The minutes showed that the committee is still concerned about inflation remaining above 2%. Participants noted that elevated inflation readings seemed to be largely due to core goods inflation, which appeared to have been boosted by tariffs, and they continue to expect these effects to diminish later this year. But most participants “cautioned that progress towards the Committee’s 2 percent objective might be slower and more uneven” than previously expected, and saw meaningful risk of inflation running persistently above target.

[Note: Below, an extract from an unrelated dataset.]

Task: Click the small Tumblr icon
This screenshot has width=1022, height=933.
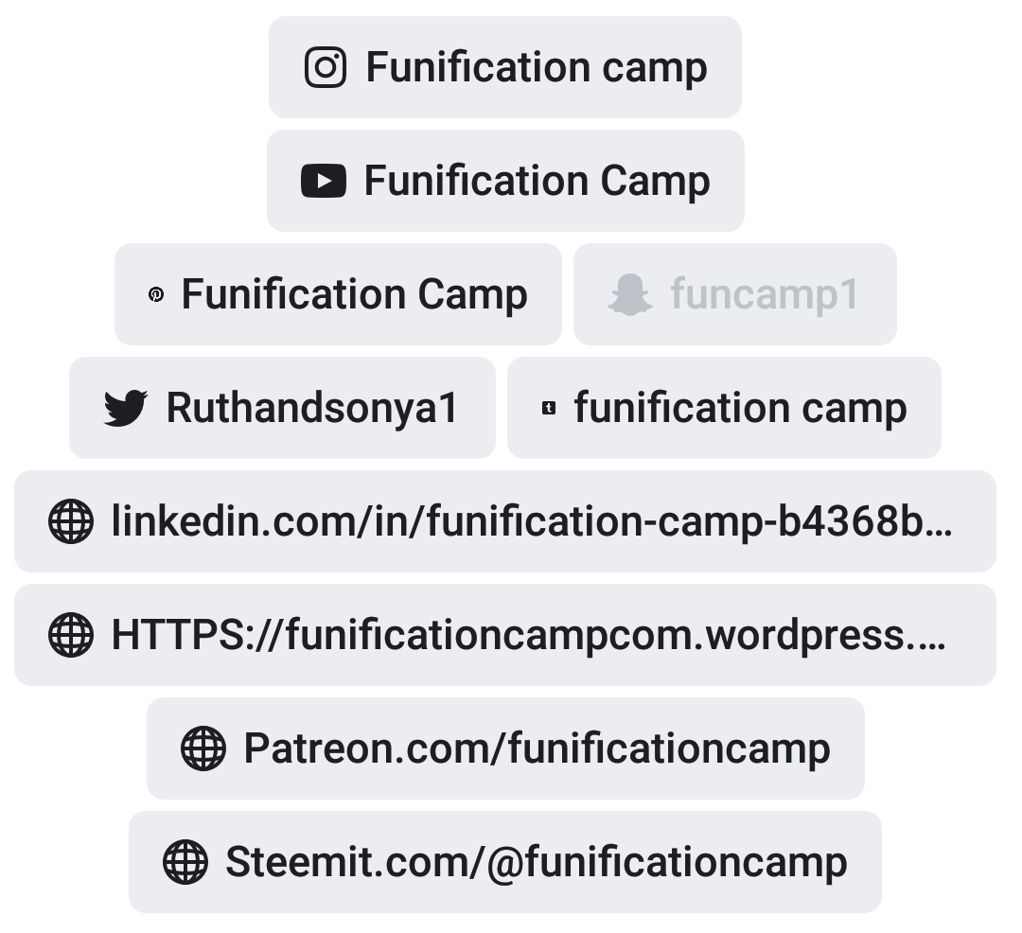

With respect to the labor market, participants noted that recent data suggested “labor market conditions may be stabilizing after a period of gradual cooling”. Participants nonetheless noted that while layoffs remained low, hiring also remained low, and several participants noted business contacts expressing caution in hiring decisions. Most participants also noted that while downside risks to the labor market remained, they had diminished since the last meeting.
Participants generally agreed that economic growth would remain solid in 2026 but felt that uncertainty about the growth outlook was high, as was the case in the prior meeting’s minutes.

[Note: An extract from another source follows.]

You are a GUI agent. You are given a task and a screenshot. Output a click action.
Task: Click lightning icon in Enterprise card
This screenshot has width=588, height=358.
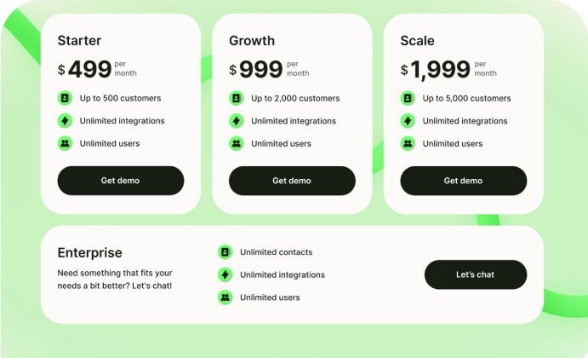pyautogui.click(x=225, y=274)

The vast majority of members “judged that downside risks to employment had moderated … while the risk of more persistent inflation remained”. Moreover, some commented that these risks had come into better balance from before. Several participants also cautioned that easing rates in the current context could imply diminished commitment to the 2 percent inflation objective.
Key Implications
The minutes offered two critical insights into the Committee’s thinking. First, the balance of risks has shifted away from concerns about labor market weakness, and more towards concern about inflation remaining persistently elevated. We would note that this shift in the Committee’s assessment came before last week’s delayed payrolls data, which would strengthen the assessment that downside risks to the labor market are not as significant as they seemed in December. Second, those voting in the majority (all but two members) generally agreed that the Committee’s current policy rate was closer to neutral rather than restrictive, diminishing the impetus for further rate cuts.
All in all, the minutes from January’s meeting have thrown a little cold water on hopes for more expeditious rate cuts from the Federal Reserve. We continue to expect the Committee to remain on pause this quarter as the data calendar catches up from the shutdown, and the picture of labor market risks and the persistence of inflation both become clearer.